El cáncer es la epidemia de nuestros días. Uno de cada tres españoles/as desarrollará un cáncer a lo largo de su vida, pero lo que muchas veces se ignora es que una parte de estos cánceres tienen su origen en el trabajo.


TRABAJAR, NO DEBE NI PUEDE SUPONER UN RIESGO PARA TU SEGURIDAD Y SALUD

Esta falta de reconocimiento causal provoca que solo una pequeña parte de recursos destinados a combatir el cáncer en la sociedad se destine a la prevención del riesgo por exposición a cancerígenos en los centros de trabajo, pueslas causas laborales y medioambientales del cáncer están relegadas a un segundo término. Las campañas preventivas públicas ponen el énfasis en factores de riesgo individuales y se lanzan mensajes como “no fumes”, “no bebas”, “come sano”, “haz ejercicio”, olvidando que las condiciones de trabajo son las responsables de al menos 10.000 casos nuevos anuales de cáncer en España, siendo la primera causa de muerte en el trabajo. Sin embargo, siguen permaneciendo ocultos y sólo se han declarado 50 casos de cáncer laboral en 2017 y 27 casos en 2018….

Algunos datos: • Por cáncer laboral mueren más personas que las que mueren por accidentes de trabajo y accidentes de tráfico juntas. • Según la OIT cada año mueren más de 600.000 personas por cáncer laboral: una cada 52 segundos por cáncer laboral. • Entre el 4 y el 10% de todos los canceres son debidos a exposiciones laborales (Considerando sólo a los trabajadores/as expuestos el porcentaje sube hasta un 25- 30%) • No existen registros, pero según la única estimación disponible la cuarta parte de los trabajadores/as están expuestos en España a agentes cancerígenos.
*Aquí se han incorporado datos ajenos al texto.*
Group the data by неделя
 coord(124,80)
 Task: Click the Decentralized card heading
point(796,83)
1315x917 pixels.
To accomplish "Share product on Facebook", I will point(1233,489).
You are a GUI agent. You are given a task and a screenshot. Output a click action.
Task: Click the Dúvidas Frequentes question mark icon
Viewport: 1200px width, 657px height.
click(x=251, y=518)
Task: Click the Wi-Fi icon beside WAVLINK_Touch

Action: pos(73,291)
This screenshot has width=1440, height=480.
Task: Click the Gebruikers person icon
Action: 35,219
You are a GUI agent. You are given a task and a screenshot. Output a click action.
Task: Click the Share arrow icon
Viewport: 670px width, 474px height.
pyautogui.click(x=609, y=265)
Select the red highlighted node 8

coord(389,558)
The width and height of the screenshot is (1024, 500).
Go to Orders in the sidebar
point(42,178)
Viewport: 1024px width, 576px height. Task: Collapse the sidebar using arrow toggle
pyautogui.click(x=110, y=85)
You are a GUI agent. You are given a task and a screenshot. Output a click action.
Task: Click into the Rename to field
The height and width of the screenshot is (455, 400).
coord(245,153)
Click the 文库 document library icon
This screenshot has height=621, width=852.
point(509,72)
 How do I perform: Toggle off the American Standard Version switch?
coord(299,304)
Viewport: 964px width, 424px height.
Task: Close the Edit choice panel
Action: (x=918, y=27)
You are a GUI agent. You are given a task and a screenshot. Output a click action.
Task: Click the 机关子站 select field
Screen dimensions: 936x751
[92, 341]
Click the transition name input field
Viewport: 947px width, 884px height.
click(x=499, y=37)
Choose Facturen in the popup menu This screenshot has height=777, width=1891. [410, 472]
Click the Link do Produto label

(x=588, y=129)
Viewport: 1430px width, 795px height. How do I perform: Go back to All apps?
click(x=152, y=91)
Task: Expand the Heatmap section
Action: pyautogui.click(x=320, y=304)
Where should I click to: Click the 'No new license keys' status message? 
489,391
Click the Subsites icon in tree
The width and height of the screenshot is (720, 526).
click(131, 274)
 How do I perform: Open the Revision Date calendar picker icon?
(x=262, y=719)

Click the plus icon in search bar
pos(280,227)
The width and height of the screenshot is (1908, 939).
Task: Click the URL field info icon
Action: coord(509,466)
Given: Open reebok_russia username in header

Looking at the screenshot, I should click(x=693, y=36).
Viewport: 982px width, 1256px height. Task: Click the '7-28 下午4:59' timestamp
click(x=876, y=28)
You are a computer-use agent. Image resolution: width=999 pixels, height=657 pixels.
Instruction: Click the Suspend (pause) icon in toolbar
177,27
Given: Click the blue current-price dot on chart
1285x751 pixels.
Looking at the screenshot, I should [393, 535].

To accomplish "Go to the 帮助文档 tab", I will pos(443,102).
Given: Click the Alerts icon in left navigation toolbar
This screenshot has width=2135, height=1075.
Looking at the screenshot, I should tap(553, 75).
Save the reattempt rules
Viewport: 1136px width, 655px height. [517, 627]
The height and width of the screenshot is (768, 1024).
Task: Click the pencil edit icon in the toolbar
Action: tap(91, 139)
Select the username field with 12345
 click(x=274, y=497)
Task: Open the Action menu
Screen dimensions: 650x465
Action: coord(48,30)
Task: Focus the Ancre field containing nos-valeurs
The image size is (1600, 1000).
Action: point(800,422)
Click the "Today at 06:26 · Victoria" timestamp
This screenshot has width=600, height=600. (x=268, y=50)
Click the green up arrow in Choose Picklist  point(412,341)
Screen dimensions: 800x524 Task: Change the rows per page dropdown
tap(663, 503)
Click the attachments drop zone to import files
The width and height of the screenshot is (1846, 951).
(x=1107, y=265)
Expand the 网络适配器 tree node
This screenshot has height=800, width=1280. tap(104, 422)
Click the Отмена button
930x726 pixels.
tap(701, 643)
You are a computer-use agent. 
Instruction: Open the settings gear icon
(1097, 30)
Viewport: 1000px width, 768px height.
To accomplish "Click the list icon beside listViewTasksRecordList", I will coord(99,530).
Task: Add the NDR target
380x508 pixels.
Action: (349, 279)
Existen numerosas razones para intervenir: • En primer lugar el cálculo del 4-10 es una cifra media para toda la población, incluidas las personas no expuestas, pero entre las personas realmente expuestas a los cancerígenos laborales, la proporción de tumores profesionales es mucho mayor y puede llegar hasta un 25-30%. • Las exposiciones profesionales son peligros evitables a los que los individuos se exponen de forma no voluntaria. Nadie tiene por qué aceptar un mayor riesgo de cáncer en el trabajo, especialmente si la causa es conocida. • Los cánceres profesionales pueden evitarse mediante la adopción de las medidas preventivas adecuadas.